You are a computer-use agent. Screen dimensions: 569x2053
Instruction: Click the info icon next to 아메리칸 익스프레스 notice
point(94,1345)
...
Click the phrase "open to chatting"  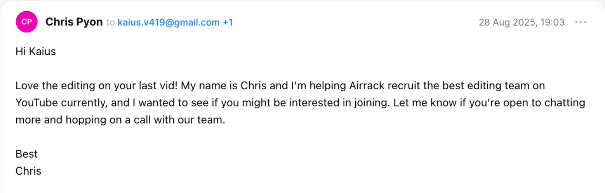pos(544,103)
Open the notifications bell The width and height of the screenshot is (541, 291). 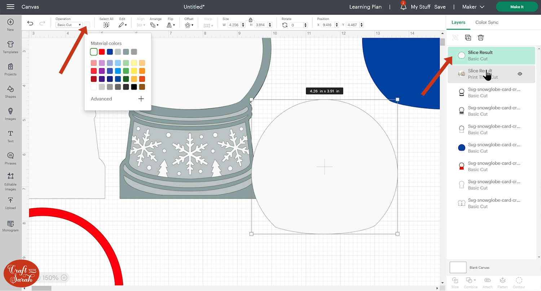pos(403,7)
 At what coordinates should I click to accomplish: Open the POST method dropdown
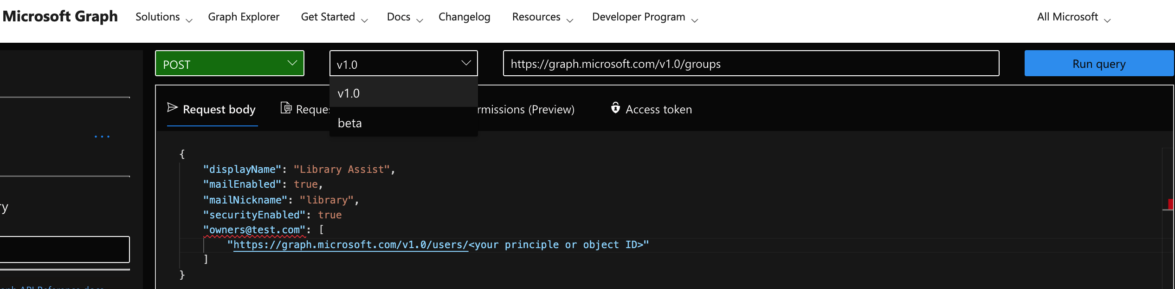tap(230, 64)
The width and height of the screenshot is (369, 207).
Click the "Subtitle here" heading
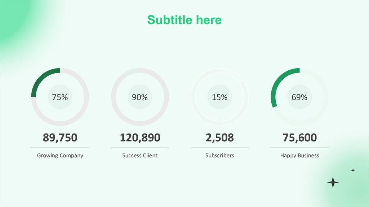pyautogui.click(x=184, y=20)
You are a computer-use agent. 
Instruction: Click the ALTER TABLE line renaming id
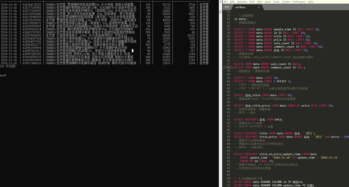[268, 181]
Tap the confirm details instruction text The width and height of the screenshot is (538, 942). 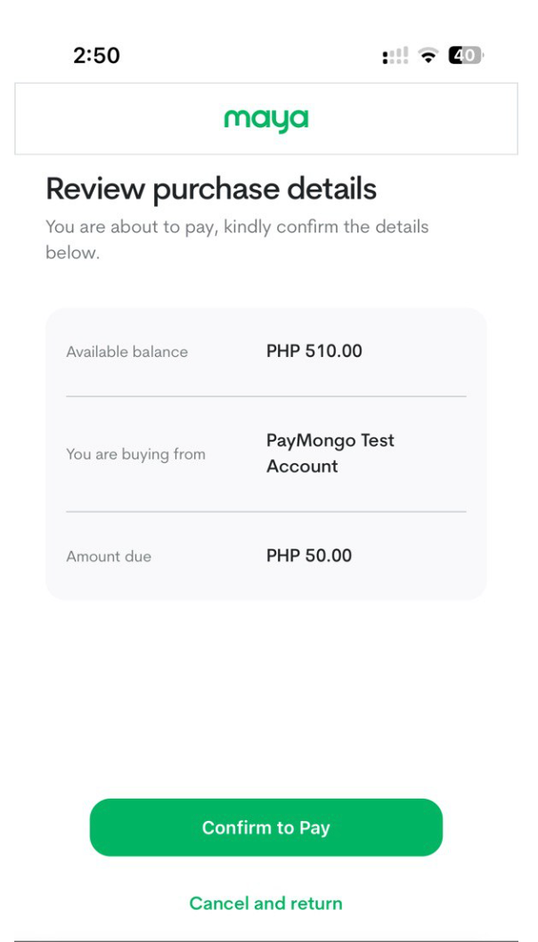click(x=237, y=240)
--
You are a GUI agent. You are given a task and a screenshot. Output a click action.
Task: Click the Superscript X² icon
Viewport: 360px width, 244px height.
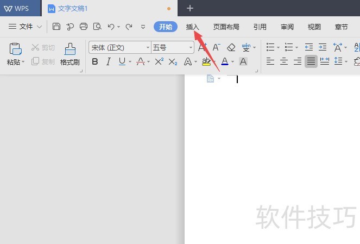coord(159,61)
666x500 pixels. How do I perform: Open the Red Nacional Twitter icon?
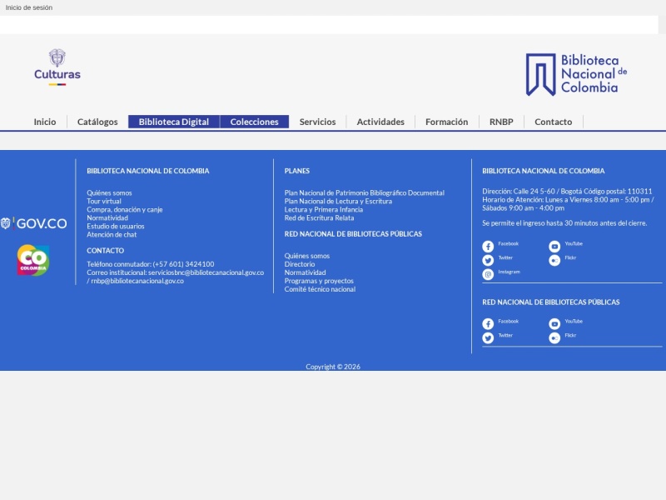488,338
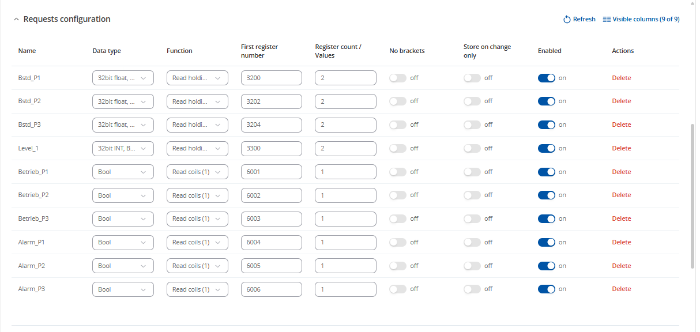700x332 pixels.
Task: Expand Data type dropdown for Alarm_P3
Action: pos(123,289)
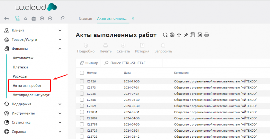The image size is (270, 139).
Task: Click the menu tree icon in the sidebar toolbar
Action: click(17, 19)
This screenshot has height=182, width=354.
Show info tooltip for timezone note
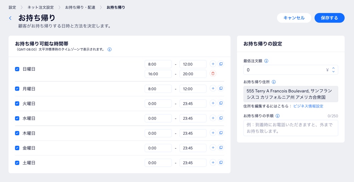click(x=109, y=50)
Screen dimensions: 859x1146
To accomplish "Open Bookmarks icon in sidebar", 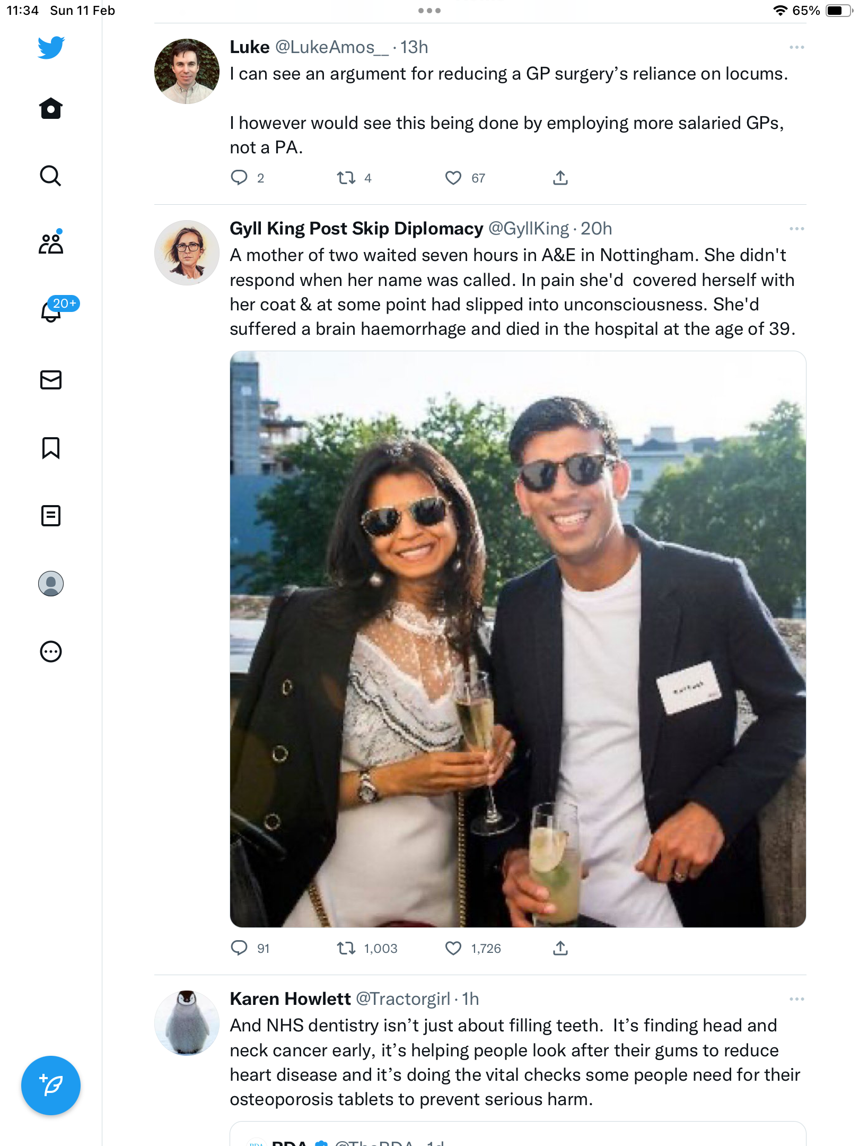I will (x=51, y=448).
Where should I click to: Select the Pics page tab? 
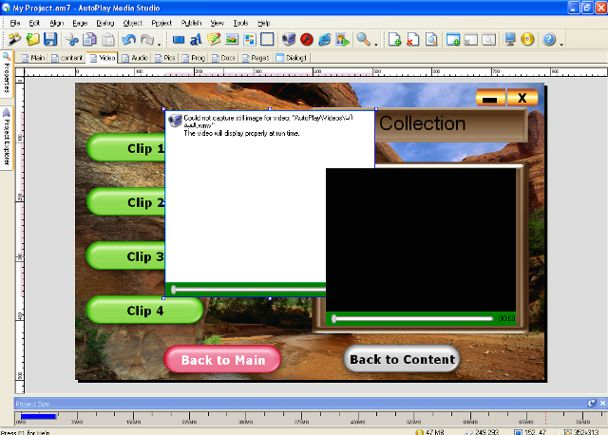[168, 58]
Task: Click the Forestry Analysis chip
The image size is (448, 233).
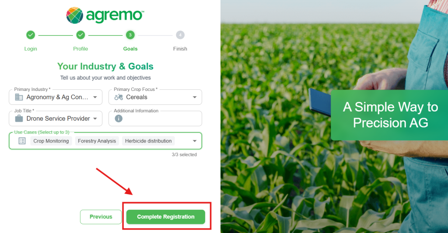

■ **Directions**
Your answer should be the lines above, from the line containing "Task: Click the Forestry Analysis chip" up to and including the line containing "The image size is (448, 233).", reproduced exactly and with nothing else.

■ **Answer to this exercise**
Task: Click the Forestry Analysis chip
The image size is (448, 233).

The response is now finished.